▸ SUPPLIED DATA
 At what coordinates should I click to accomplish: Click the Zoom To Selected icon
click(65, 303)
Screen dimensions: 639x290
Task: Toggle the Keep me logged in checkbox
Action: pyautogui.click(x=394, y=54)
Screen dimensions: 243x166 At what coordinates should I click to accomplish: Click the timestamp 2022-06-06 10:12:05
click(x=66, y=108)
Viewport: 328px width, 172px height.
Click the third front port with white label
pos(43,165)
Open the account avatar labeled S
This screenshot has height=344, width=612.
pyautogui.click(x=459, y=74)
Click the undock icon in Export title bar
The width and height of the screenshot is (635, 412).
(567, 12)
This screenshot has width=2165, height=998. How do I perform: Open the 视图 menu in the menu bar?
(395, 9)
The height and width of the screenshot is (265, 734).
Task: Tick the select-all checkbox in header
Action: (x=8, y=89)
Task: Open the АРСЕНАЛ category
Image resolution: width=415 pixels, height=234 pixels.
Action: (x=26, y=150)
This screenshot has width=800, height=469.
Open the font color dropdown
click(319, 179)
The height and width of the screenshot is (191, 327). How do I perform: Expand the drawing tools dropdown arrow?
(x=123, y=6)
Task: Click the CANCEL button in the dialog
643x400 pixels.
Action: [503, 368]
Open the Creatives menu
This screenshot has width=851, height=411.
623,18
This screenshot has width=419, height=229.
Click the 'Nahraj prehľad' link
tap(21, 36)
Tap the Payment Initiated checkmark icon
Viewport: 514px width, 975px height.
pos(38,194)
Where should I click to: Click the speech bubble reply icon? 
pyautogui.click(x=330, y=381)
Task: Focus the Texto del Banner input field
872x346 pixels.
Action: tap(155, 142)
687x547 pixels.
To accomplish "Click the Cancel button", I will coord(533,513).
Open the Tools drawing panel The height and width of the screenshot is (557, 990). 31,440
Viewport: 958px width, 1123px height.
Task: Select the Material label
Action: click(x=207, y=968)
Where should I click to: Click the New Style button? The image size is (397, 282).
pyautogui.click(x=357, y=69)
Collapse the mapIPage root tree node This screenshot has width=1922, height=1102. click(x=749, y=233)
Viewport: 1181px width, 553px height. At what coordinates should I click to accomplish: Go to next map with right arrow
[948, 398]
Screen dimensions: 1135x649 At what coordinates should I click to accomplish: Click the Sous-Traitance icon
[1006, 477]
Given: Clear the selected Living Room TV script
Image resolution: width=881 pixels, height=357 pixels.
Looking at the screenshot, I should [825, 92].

▸ EXERCISE GOAL
Copy out every one of the items above, swapping "dropdown" for "drop-down" and leaving everything else unchanged.

▸ OUTPUT FOR THIS EXERCISE
 At what coordinates should I click to accomplish: Click the Zoom To Selected icon
click(65, 303)
Screen dimensions: 639x290
Task: Toggle the Keep me logged in checkbox
Action: pyautogui.click(x=394, y=54)
Screen dimensions: 243x166 At what coordinates should I click to accomplish: Click the timestamp 2022-06-06 10:12:05
click(x=66, y=108)
Viewport: 328px width, 172px height.
Click the third front port with white label
pos(43,165)
Open the account avatar labeled S
This screenshot has height=344, width=612.
pyautogui.click(x=459, y=74)
Click the undock icon in Export title bar
The width and height of the screenshot is (635, 412).
(567, 12)
This screenshot has width=2165, height=998. How do I perform: Open the 视图 menu in the menu bar?
(395, 9)
The height and width of the screenshot is (265, 734).
Task: Tick the select-all checkbox in header
Action: (x=8, y=89)
Task: Open the АРСЕНАЛ category
Image resolution: width=415 pixels, height=234 pixels.
Action: (x=26, y=150)
This screenshot has width=800, height=469.
Open the font color drop-down
click(319, 179)
The height and width of the screenshot is (191, 327). How do I perform: Expand the drawing tools drop-down arrow?
(x=123, y=6)
Task: Click the CANCEL button in the dialog
643x400 pixels.
Action: [503, 368]
Open the Creatives menu
This screenshot has width=851, height=411.
623,18
This screenshot has width=419, height=229.
Click the 'Nahraj prehľad' link
tap(21, 36)
Tap the Payment Initiated checkmark icon
Viewport: 514px width, 975px height.
pos(38,194)
Where should I click to: Click the speech bubble reply icon? 
pyautogui.click(x=330, y=381)
Task: Focus the Texto del Banner input field
872x346 pixels.
Action: tap(155, 142)
687x547 pixels.
To accomplish "Click the Cancel button", I will coord(533,513).
Open the Tools drawing panel The height and width of the screenshot is (557, 990). 31,440
Viewport: 958px width, 1123px height.
Task: Select the Material label
Action: click(x=207, y=968)
Where should I click to: Click the New Style button? The image size is (397, 282).
pyautogui.click(x=357, y=69)
Collapse the mapIPage root tree node This screenshot has width=1922, height=1102. click(x=749, y=233)
Viewport: 1181px width, 553px height. At what coordinates should I click to accomplish: Go to next map with right arrow
[948, 398]
Screen dimensions: 1135x649 At what coordinates should I click to accomplish: Click the Sous-Traitance icon
[1006, 477]
Given: Clear the selected Living Room TV script
Image resolution: width=881 pixels, height=357 pixels.
Looking at the screenshot, I should [825, 92].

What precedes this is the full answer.